Ancora più significativa la scelta dell’unico ministro invitato. Fabrizio Barca, responsabile della coesione territoriale, alla Cgil piace e lui venerdì ha ricambiato contraddicendo il suo premier, Mario Monti, sul ruolo della Cgil («altro che inaffidabile»). Il sindacato rosso lo vedrebbe bene al ministero dell’Economia (che il Pd vorrebbe però spacchettare) e non con un ruolo di partito, come lui stesso ha annunciato. Magari come leader di un soggetto più ampio del Pd. Ma nemmeno al comune di Roma, candidato sindaco. Altra voce che circola da qualche settimana. Meglio in un ministero chiave, con il compito di riportare la Cgil al centro della concertazione, dalla quale è di fatto esclusa da circa un decennio.

Poi Giuliano Amato. L’invito della Cgil equivale ad una candidatura al Quirinale. Il primo sindacato ha avuto in Giorgio Napolitano un validissimo alleato, soprattutto nella prima fase del governo Monti. Poi i rapporti si sono guastati, perché il primo sindacato italiano non ha messo a frutto la corsia preferenziale che lo stesso premier e il ministro Elsa Fornero gli avevano concesso nei primi mesi dell’esecutivo tecnico.

Susanna Camusso vorrebbe fare il bis con l’ex premier, giurista socialista, dal quale si sentirebbe garantita più che da altri. E in questo caso il messaggio a Bersani è, togliti dalla testa un esilio dorato al Quirinale per Mario Monti. Amato è il candidato giusto.
Infine Nichi Vendola. All’ultimo congresso della Cgil ha raccolto più applausi di tutti. Più di Bersani.

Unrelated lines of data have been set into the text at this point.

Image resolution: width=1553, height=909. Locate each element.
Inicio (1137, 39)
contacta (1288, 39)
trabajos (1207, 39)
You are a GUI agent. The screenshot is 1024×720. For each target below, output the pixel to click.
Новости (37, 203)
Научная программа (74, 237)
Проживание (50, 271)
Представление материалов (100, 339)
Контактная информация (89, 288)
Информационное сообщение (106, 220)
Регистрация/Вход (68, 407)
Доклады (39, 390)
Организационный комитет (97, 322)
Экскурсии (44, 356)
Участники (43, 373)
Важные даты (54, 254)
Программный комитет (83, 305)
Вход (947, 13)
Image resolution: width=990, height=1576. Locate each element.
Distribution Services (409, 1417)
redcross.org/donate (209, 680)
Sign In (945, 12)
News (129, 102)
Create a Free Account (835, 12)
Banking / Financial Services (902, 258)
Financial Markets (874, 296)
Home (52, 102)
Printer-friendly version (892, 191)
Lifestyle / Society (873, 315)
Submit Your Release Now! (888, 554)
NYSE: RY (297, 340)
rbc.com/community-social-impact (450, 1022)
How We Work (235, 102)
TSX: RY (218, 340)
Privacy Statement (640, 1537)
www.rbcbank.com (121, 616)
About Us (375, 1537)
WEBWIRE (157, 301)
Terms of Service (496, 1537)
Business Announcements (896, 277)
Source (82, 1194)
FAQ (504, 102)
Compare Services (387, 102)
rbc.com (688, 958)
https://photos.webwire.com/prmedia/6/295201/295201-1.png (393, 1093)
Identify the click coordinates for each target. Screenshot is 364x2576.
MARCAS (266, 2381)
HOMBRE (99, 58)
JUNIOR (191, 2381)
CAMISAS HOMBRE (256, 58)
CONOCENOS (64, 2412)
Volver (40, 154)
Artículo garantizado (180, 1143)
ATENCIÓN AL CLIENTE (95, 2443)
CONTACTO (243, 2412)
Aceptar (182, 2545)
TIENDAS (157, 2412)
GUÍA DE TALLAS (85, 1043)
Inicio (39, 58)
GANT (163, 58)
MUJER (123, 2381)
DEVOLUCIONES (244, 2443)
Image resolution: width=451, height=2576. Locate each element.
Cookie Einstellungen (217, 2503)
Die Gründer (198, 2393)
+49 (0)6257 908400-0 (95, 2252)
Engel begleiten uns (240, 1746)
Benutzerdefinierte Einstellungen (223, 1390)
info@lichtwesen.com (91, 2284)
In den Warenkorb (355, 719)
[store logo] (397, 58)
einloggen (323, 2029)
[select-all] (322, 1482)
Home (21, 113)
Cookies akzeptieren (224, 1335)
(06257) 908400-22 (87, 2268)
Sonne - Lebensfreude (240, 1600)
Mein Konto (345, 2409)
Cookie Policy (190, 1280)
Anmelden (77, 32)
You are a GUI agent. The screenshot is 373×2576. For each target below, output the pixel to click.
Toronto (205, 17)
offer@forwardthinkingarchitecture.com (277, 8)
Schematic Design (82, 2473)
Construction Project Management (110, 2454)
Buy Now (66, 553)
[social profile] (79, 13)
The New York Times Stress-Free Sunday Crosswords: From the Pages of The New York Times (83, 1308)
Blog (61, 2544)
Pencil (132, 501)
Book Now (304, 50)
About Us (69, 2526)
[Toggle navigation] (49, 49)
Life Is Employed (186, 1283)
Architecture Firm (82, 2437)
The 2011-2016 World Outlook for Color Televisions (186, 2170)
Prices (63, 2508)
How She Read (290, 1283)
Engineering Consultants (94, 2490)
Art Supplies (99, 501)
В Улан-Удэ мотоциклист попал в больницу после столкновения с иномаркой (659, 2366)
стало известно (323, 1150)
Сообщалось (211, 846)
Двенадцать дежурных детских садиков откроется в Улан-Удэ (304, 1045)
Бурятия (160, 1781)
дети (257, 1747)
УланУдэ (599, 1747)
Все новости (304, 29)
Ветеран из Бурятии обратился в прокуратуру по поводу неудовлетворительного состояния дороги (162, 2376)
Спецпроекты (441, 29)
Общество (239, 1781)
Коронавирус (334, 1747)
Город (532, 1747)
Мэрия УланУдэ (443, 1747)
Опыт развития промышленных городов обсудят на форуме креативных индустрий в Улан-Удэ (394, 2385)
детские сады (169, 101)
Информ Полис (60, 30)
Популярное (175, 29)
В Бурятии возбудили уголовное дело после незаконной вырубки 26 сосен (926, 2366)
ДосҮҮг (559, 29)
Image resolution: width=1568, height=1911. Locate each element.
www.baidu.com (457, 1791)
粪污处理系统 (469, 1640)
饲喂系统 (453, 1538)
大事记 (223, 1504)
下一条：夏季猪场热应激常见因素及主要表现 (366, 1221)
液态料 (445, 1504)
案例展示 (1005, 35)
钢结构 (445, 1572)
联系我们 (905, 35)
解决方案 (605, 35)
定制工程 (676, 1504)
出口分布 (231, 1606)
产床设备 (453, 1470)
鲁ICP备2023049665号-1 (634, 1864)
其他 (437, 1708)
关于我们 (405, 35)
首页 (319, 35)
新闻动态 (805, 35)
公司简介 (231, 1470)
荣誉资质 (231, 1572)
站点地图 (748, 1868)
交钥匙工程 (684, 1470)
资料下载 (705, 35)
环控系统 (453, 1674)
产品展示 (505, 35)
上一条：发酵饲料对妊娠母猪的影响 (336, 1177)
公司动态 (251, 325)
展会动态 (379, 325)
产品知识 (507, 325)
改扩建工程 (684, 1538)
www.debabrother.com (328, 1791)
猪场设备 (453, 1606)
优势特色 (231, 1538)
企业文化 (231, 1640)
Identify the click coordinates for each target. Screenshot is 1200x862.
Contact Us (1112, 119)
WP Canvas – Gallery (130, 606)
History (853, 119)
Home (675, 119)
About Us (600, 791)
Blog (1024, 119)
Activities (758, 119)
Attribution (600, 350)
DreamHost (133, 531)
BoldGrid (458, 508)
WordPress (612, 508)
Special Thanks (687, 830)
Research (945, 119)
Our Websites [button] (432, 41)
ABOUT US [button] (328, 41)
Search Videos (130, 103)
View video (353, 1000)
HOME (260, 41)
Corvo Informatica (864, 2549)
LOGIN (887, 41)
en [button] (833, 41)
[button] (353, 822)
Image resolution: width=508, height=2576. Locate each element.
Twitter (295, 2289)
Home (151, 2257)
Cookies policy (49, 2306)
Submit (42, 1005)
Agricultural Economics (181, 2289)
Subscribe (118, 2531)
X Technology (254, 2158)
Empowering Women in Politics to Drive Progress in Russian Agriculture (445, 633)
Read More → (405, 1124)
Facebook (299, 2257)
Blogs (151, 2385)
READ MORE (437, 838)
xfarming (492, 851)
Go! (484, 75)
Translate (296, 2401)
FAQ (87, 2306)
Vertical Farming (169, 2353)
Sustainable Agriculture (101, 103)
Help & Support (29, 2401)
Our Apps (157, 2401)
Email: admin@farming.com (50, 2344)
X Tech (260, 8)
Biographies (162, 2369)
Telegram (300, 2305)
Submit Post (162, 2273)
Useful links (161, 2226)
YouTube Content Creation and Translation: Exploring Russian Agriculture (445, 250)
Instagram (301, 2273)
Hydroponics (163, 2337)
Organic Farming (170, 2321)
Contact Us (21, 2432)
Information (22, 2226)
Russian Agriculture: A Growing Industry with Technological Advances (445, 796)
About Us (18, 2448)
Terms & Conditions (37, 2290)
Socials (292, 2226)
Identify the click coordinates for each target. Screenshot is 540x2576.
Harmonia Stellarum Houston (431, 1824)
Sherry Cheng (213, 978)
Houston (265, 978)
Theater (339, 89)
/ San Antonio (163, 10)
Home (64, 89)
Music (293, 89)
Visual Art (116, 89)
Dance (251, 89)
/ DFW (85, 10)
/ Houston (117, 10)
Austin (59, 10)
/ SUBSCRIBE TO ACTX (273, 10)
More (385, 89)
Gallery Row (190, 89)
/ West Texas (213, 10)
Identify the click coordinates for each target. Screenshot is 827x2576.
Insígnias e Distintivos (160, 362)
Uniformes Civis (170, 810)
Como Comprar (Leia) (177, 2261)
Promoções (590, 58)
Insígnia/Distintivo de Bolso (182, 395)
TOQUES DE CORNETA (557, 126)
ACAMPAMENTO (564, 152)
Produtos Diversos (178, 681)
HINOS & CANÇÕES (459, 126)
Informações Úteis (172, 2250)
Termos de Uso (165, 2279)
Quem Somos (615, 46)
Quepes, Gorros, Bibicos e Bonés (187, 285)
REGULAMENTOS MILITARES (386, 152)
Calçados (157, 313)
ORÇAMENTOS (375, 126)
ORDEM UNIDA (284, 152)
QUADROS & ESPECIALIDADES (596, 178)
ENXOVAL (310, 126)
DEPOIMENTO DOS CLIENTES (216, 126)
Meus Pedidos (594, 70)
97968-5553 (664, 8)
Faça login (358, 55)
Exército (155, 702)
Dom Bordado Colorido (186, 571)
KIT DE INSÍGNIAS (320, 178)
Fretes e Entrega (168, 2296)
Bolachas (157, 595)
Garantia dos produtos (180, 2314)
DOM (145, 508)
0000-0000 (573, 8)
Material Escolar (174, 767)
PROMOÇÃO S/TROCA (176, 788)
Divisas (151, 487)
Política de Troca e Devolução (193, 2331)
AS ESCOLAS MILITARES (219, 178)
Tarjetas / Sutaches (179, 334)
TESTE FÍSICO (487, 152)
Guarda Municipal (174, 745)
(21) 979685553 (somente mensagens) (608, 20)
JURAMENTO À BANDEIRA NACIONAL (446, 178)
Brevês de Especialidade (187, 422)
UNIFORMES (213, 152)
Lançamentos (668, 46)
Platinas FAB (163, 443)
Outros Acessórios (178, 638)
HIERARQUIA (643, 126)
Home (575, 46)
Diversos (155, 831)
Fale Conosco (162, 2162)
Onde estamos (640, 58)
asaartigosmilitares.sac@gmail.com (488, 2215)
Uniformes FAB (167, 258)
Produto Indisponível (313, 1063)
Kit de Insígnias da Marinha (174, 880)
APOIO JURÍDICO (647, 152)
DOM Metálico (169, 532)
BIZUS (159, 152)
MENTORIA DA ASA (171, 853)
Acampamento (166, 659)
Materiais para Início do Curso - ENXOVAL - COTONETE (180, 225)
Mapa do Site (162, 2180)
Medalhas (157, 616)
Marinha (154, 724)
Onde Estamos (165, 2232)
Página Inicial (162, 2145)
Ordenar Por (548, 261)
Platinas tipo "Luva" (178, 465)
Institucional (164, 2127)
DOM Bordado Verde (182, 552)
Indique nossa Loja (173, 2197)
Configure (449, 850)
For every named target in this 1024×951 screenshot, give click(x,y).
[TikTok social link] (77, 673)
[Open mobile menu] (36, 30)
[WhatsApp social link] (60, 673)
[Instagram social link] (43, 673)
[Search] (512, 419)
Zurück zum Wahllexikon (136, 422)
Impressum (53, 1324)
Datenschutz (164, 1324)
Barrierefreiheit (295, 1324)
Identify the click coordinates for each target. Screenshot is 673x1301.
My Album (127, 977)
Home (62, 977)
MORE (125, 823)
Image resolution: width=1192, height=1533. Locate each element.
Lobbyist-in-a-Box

E anche venerdì per il leader di Sel – che nei sondaggi per la verità non va benissimo – ha fatto il pieno di consensi e complimenti. Se il segretario Pd se e quando andrà al governo dovesse andare per la sua strada, scegliere una linea meno ortodossa e moderata, mettere la Cgil sullo stesso piano di Cisl e Uil (e alcune candidature lo farebbero pensare), la Cgil ha già pronto un nuovo referente politico. Da lanciare, forse, al prossimo turno.